Planned expenditure for 2023/24 - £530 million

A change in decommissioning strategy to Site Specific Strategies (SSS) is being developed which takes into account all contributing factors for that site as well as the strategic and funding pressures on the Magnox Portfolio. The Rolling Programme of Decommissioning (RPD) strategy, which approaches decommissioning in a phased way, aims to reduce the overall cost, duration and uncertainty of the Magnox mission, enabling further beneficial re-use of some of our land for other purposes.

The RPD is the basis for the NDA Strategy for Magnox. This will maximise the opportunity for sharing any lessons learned, developing and implementing new innovative technologies, and strengthening wider capability. The programme will collectively be geared towards reducing risk, reducing lifetime costs, and growing skills and knowledge to deliver benefits both nationally and to local communities. The site-specific decommissioning and end state strategies will be continually reviewed and optimised using the learning obtained from across the estate and other influencing factors such as Government policy and funding.

══════

» Exercise:
Could you carry on the Magnox decommissioning text, starting after its last sentence? The records are drawn from a different source.

══════

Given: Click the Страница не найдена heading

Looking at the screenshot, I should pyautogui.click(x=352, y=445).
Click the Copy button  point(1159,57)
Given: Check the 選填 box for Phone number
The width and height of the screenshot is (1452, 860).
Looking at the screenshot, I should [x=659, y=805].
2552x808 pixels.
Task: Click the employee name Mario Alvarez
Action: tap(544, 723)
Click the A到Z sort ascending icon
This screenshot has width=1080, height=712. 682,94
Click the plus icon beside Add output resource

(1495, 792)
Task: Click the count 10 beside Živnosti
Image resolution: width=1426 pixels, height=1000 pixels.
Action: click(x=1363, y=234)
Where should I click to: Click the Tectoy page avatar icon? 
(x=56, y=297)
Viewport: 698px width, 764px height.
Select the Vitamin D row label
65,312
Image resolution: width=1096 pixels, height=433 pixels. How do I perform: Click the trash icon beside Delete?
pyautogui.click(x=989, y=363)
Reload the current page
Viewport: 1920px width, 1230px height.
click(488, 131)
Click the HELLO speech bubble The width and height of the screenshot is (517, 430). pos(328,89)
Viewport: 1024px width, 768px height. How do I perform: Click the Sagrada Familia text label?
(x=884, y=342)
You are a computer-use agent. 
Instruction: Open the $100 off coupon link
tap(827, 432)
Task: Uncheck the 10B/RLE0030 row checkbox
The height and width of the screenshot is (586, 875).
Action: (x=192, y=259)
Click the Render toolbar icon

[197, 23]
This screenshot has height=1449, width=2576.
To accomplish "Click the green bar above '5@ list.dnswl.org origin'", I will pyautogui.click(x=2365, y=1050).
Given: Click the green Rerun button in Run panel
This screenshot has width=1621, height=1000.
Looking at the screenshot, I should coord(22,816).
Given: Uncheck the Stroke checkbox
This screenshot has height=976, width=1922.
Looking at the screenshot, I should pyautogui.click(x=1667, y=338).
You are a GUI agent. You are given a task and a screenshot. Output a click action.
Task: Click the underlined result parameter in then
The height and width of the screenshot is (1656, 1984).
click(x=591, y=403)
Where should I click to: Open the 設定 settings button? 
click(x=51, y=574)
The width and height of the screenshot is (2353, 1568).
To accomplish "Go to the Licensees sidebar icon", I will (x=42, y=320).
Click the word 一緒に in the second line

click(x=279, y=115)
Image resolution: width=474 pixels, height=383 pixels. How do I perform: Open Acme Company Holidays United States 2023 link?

══════

» Answer to the exercise:
We will support economic growth and job creation by continuing to drive progress against a short-term plan with clear milestones. Each site will also have long-term options identified and decision points on both the decommissioning strategy and the end state. This will allow us to consider opportunities for more innovative approaches, based on the technology and external factors of the time, and provide a basis for ongoing engagement and consultation on our strategies for site decommissioning. In order to recognise the uncertainties in the long term, we have chosen to set out approximate dates that our best estimates of the earliest available options encompass rather than setting out specific dates for our milestones. The current best estimates for end state dates have been included in the 2023-2026 NDA Business Plan and reflect the work done to date on near-term plans and medium-term plans. These estimates are subject to change as we develop our plans and take account of contributing factors including HMG priorities, funding and approvals.

For example, further changes, as we develop our RPD plans, are liable to arise as we seek to integrate and optimise the Magnox plans with those of the AGRs and indeed any other future missions which Magnox may be asked to support in due course.

Key activities

Site in Gloucestershire: 27 hectares

Hectares dedesignated: 11 hectares - 16 hectares remain covered by the nuclear site licence.

Free from Spent Fuel - Achieved

Free from Nuclear Materials - Achieved

All Radioactive Waste Disposed - TBD

All land in End State - all planned physical work complete - c.2060s*

*This is our best estimate of the earliest date to achieve milestones but is based on a number of dependences, assumptions, risks and exclusions and is subject to site specific strategy development and approval.

Bradwell (in care and maintenance)

Site in Essex: 20 hectares

Hectares dedesignated: 0 hectares - All 20 hectares remain covered by the nuclear site licence.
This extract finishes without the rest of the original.